Perdu le paradis où ma Druidesse était chez elle. Mais le chemin existe, il suffit d’y aller. Nul ne me force à vivre ici. Sans quitter le présent, je vis dans d’autres temps, excitants, déroutants. D’autres lieux pour les yeux. Bateleur indécent, voyageur amassant les photos du passé, j’aime assez traverser les fossés du pathos que le doute a creusé pour nous emprisonner. Il est assez rusé pour nous empoisonner.

Je meurs et je renais cent fois dans la journée. Je ris et je m’ennuie quatre-vingt fois par nuit. Au soleil d’un ciel gris, je pleure et je souris.

 

 

L’humain

L’humain sans paradis
Son éden interdit
Qui possède en son corps
Un fabuleux trésor
Ce malheureux s’entête
À vivre dans sa tête

L’humain sort de son cocon
Il ne se prend plus pour un con
L’un après l’autre il a cassé
Les tiroirs du prêt-à-penser

 

Croyances

Je suis comblé de biens immatériels. L’œuvre que j’accomplis m’emplit. Mais sans ton amour, je ne suis rien. Mon corps s’évanouit comme ombre dans la nuit.  Ô mère éternelle, accorde-moi la vie longue assez pour écrire encore et chanter sans fin les mots de l’autre monde. J’y vis le plus clair de mon temps.

Car nous y séjournons durant notre sommeil. Sans un souvenir au réveil. Le voile d’Isis est une seconde paupière plus opaque que la première. Ô très sainte et très sacrée mère de ce monde et de tout ce qui erre dans l’air, sur le sol et dans les profondeurs, ô toute puissante génitrice, femme divine, Notre Dame des Fécondités, accorde-moi de transmettre la joie où tu m’as élevé.
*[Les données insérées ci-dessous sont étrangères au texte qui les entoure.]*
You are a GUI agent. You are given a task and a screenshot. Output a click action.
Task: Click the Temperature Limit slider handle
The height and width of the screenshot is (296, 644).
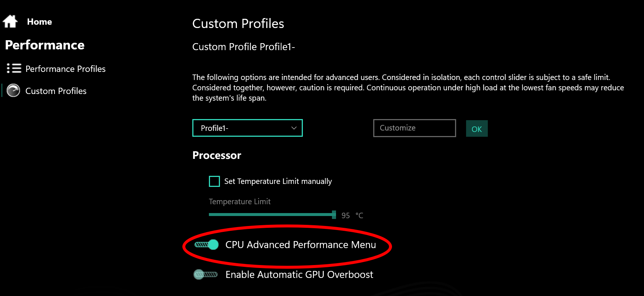click(x=334, y=215)
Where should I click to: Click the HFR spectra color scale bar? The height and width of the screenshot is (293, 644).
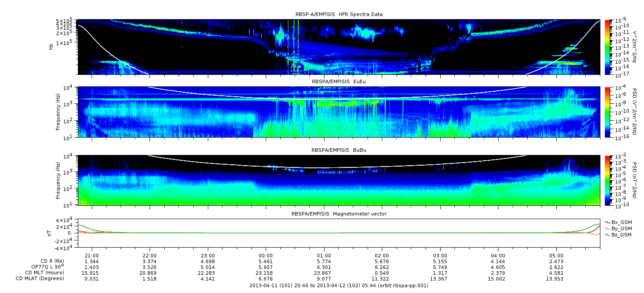coord(607,47)
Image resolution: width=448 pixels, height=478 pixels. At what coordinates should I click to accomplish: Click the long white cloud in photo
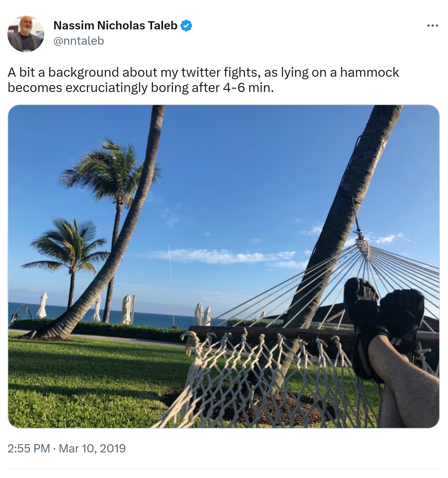click(x=224, y=256)

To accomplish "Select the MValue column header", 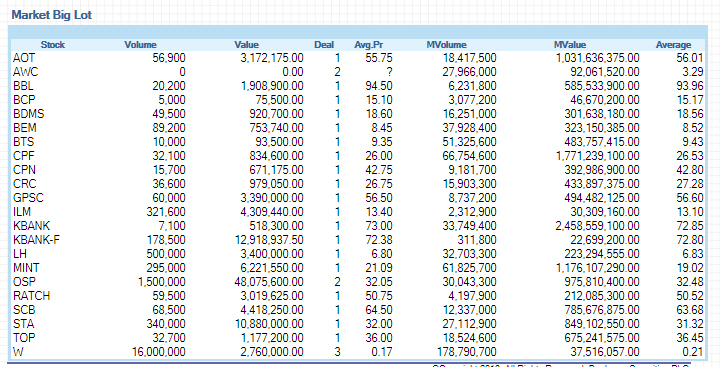I will click(x=570, y=45).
Que mes paroles soient les tiennes afin que vivent dans le cœur de mon peuple la félicité et la lumière qui t’appartiennent. Ô Ana, ô Ama, ô Isis, ô Gaïa, que vienne ta puissante main pour ôter le bandeau de la face humaine ! Les temps sont venus m’as-tu dit. Que la Paix qui est tienne s’incarne en tes enfants. Vois comme ils sont perdus loin de toi. Daigne aviver ta flamme à nouveau sur Terra.Voir l’image ci-dessus et sa légende

 

 

Ma prière

Je prie pour que nos cœurs s’ouvrent à ton Amour, à ta Sagesse et à ta Grâce, par la Toute Puissante Galaxie, par le Grand Central et par son Trou Noir qui l’anime, centre immobile, axe de la spirale amoureuse, par les myriades de Galaxies comme la nôtre et plus vastes encore en cet univers de lumière et par l’infinité du multivers de vie.

Sans ton amour le plus sage ne sait rien. Le plus magique ne comprend rien. Le plus actif ne fait rien. Le plus pénétrant reste à l’extérieur. Le plus rapide est immobile. Le plus digne ne vaut rien. Le plus courageux s’enfuit en tremblant. Ô conscience infinie dont se nourrit l’esprit, tu es l’amour qui prélude à la vie. Tu es désir éternel qui donne envie de vivre encore et de chanter l’immensité à ton image, toi qui avant le temps vivais déjà, avant l’espace, avant les étoiles, avant les soleils, avant les comètes et les planètes, avant Terra.

Sœur de l’aube lointaine, tu étais déjà là quand Terra née de toi n’était encore que du feu et des eaux, la fureur des éclairs, des secousses et des tremblements. Et quand le jour viendra où ma vie finira, Ô marraine des existences, puisses-tu m’appeler près de toi.

 

Griffonnages

« Le griffon apparaît en Élam à la fin du IVe millénaire av. J.-C. et en Égypte vers -3000, avec un corps de lion, une tête et des ailes d’aigle. Tout au long de l’histoire antique, cette forme première ne cesse d’être nuancée par divers apports iconographiques, notamment dans les cultures mésopotamienne, grecque puis romaine. Le griffon se voit souvent associé aux divinités et héros locaux (Gilgamesh, Seth, rois égyptiens, Apollon, Dionysos, Éros ou encore Némésis).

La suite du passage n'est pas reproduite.